Nuclear

USEC Secures $29.9M in Federal Funding to Advance Centrifuge Demonstration

An amendment signed by USEC subsidiary American Centrifuge Demonstration to a June 2012 research, development and demonstration (RD&D) cooperative agreement with the Department of Energy gives the uranium enrichment technology firm an additional $29.9 million in government cost-shared funding, enough to fund the American Centrifuge program through September.

The DOE has to date poured $227.7 million into USEC’s RD&D program to support building, installing, operating, and testing commercial plant support systems and a 120-machine cascade that would be incorporated in the full commercial American Centrifuge Plant in Piketon, Ohio, which is planned to operate 96 identical cascades. The agreement reached in June 2012 calls for the DOE to provide a total of $280 million (USEC will provide $70 million). As part of the agreement, USEC has granted the DOE a non-exclusive royalty-free license in centrifuge intellectual property for government purposes, as well as ownership of equipment produced or acquired as part of the RD&D program.

In a statement on July 29, USEC said five of the program’s nine milestones have been completed and certified by the DOE. USEC successfully completed the sixth milestone to test the effects of a power loss to the uranium centrifuge machines earlier this month; DOE certification of that milestone is pending. The three remaining milestones are scheduled for completion by the end of the program in December.

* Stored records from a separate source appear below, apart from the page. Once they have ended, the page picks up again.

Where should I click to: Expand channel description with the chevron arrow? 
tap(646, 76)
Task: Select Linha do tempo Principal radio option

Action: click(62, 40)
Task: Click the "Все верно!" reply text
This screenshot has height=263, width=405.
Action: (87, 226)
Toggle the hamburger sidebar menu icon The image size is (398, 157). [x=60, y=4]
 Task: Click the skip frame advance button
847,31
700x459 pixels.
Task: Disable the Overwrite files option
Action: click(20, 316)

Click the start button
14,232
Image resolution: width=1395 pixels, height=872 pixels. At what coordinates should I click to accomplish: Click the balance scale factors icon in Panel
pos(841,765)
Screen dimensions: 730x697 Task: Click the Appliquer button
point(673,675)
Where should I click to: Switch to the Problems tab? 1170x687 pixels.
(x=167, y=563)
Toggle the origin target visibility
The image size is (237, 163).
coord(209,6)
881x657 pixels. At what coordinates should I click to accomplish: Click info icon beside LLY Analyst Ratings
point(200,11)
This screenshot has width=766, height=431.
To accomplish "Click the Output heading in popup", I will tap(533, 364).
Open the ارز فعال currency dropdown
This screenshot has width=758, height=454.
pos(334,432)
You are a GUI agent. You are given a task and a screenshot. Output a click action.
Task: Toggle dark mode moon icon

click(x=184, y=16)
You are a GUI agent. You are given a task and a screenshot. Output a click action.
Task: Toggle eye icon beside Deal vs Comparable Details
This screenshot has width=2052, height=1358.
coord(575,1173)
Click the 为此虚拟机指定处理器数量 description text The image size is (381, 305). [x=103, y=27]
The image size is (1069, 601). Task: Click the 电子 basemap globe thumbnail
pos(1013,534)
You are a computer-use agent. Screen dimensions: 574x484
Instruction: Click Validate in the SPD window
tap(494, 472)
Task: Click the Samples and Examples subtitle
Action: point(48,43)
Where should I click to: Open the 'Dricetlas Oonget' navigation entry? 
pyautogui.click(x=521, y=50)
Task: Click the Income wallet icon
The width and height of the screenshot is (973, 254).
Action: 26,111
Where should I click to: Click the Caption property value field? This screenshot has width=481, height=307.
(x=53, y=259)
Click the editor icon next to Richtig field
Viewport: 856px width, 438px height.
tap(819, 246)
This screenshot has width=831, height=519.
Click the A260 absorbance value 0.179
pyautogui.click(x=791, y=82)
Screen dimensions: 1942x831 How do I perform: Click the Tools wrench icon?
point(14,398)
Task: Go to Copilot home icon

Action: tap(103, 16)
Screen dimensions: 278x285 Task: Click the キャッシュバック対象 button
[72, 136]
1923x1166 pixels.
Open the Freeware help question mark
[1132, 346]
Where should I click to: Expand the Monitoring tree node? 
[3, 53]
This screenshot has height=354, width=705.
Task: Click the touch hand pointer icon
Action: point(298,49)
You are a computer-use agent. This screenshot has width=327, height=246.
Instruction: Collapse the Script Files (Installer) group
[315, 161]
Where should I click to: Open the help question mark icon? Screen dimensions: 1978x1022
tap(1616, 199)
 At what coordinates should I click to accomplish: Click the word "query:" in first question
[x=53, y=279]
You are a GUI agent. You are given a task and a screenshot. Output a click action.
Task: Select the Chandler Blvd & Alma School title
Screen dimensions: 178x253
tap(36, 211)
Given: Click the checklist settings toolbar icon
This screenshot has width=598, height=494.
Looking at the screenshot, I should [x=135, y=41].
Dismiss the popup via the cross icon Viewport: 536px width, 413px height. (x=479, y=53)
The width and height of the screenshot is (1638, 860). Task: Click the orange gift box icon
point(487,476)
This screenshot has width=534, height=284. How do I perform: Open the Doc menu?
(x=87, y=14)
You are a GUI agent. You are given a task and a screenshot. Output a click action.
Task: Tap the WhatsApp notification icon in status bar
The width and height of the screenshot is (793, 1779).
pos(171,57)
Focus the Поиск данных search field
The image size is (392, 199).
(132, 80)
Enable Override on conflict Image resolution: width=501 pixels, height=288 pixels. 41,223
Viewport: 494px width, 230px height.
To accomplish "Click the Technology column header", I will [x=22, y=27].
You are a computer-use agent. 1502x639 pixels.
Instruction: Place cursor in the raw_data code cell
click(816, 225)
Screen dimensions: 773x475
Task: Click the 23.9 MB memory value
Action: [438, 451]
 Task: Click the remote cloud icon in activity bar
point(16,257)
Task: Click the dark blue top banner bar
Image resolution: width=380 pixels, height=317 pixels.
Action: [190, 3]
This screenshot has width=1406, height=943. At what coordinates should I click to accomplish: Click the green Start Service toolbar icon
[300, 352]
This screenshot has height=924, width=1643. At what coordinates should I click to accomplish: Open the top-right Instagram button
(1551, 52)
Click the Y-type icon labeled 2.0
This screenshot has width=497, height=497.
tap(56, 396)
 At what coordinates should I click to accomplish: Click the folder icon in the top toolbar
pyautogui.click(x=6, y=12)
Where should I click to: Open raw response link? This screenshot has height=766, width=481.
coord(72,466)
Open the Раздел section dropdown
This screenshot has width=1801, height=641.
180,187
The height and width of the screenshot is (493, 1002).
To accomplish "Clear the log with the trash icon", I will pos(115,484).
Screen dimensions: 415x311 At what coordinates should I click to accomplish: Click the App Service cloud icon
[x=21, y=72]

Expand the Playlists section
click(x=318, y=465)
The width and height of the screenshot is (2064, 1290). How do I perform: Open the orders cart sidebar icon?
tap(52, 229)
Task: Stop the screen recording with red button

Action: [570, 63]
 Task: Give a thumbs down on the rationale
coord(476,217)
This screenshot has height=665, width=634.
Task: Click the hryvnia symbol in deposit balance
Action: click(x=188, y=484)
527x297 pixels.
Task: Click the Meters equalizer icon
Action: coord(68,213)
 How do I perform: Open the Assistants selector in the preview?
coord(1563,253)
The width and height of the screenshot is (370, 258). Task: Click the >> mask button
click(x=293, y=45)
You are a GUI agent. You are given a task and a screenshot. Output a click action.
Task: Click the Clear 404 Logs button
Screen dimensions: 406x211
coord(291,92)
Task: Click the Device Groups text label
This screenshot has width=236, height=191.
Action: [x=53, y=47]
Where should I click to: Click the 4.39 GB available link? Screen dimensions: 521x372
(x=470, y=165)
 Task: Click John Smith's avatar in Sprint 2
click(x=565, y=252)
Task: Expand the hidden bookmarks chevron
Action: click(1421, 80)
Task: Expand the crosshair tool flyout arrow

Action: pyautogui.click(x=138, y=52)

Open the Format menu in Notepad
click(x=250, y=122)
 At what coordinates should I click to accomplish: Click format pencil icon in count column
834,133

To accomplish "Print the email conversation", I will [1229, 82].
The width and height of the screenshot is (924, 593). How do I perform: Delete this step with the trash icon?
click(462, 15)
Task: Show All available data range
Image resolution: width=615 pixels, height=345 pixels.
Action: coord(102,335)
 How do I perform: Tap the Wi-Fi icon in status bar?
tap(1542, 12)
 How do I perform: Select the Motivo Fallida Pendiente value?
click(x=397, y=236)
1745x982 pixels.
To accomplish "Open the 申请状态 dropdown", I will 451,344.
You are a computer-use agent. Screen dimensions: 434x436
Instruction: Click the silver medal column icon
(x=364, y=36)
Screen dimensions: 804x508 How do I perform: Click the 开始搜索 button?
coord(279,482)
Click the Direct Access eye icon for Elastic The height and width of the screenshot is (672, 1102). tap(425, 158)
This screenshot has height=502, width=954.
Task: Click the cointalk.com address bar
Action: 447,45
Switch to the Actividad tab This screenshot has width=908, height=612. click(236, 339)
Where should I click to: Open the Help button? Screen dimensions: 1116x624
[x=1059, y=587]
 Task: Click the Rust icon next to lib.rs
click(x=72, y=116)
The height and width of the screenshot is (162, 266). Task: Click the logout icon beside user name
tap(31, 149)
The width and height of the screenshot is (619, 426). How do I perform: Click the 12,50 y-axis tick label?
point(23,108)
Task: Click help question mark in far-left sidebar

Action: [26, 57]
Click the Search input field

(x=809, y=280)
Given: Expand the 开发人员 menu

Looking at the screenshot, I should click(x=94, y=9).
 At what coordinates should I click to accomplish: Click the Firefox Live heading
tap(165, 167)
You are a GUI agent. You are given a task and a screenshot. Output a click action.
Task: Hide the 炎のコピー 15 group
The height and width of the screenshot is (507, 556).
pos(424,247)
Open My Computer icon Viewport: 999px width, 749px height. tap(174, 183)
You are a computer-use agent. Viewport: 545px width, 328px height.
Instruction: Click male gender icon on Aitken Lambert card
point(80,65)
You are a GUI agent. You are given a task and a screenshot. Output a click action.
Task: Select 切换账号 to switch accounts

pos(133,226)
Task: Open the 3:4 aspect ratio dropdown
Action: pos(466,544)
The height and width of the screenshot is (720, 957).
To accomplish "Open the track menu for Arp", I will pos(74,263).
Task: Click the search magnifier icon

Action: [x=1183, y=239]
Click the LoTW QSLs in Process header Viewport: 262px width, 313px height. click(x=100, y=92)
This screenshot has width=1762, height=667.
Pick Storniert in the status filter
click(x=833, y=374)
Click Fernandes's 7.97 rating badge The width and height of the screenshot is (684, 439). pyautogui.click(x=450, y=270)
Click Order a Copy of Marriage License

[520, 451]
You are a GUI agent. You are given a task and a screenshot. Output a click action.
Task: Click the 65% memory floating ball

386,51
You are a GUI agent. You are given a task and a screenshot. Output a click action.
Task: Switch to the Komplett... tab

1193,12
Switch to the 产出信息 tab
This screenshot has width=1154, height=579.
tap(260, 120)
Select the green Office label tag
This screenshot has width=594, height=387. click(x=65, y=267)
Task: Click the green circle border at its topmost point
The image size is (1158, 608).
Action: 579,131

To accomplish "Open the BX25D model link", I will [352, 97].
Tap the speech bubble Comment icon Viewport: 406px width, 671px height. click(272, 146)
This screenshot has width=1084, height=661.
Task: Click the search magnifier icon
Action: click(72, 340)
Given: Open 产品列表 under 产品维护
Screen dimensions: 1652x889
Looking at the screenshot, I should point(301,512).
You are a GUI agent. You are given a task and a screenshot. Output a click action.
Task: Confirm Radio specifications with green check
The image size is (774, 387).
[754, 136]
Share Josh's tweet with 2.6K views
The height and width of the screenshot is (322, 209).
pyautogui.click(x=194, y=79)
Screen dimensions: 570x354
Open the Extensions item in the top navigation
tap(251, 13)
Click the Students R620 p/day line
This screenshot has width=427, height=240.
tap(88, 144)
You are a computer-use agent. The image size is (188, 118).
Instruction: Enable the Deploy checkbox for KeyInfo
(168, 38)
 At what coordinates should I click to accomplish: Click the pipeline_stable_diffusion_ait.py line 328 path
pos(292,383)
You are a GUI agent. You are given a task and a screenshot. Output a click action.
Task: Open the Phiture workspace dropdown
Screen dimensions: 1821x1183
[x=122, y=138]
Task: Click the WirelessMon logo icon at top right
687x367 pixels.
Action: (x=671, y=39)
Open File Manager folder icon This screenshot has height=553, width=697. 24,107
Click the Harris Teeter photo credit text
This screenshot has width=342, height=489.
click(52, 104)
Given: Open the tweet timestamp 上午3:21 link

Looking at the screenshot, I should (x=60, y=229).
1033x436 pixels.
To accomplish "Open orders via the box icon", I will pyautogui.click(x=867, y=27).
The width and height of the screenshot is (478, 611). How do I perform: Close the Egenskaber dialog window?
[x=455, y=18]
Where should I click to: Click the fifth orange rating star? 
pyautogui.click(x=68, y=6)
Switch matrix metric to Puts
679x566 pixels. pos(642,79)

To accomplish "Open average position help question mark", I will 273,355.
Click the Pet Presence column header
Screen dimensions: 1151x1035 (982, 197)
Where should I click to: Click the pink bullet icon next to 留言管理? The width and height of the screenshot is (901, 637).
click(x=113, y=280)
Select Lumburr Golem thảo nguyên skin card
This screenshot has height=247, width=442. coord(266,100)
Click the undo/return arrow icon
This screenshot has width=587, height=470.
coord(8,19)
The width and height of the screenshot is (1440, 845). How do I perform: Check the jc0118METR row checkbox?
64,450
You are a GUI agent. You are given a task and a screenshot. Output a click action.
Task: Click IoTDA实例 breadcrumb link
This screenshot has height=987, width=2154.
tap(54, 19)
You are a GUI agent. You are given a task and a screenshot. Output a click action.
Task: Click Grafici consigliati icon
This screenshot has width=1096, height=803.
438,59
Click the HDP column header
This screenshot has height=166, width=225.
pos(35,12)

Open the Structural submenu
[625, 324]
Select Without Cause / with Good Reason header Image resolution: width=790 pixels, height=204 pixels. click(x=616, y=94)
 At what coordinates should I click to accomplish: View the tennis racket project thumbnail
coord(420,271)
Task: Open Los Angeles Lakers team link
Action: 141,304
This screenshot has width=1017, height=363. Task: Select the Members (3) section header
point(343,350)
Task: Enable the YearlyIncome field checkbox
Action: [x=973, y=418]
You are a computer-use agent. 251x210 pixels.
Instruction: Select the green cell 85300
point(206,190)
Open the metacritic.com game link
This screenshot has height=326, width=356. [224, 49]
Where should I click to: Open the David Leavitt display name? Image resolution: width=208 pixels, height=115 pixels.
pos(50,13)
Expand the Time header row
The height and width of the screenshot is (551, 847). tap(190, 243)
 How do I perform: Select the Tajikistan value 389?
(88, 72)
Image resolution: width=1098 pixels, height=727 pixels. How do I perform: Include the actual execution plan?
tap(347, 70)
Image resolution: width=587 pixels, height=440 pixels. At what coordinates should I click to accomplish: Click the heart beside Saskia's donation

All of the commercial-grade centrifuges are now reportedly spinning individually at target speed, and the process of conditioning the centrifuges and related piping on uranium hexafluoride gas is underway. USEC expects to operate the centrifuges as an interconnected cascade in the fourth quarter, once startup and conditioning actions are completed in the third quarter.

“To date, the program has achieved every milestone ahead of schedule and with solid results. The overall program remains on schedule and on budget,” said Paul Sullivan, vice president of American Centrifuge and chief engineer. “The technology works, and we are getting excellent results.”

The DOE’s remaining cost share of up to $52.3 million depends on Congressional appropriations and on USEC continuing to meet all milestones and deliverables on schedule. The administration included transfer authority of $48 million to fund the program in the president’s Fiscal Year 2014 budget proposal and the same funding level is in the FY2014 Energy and Water Appropriations bill approved by the U.S. House of Representatives on July 10, 2013, and in the Senate version of the bill reported to the Senate by the Senate Appropriations Committee on June 27, 2013.

"USEC believes that this level of funding, if provided, would be sufficient to complete the RD&D program, though there are no assurances the additional funding will be made available," the company said.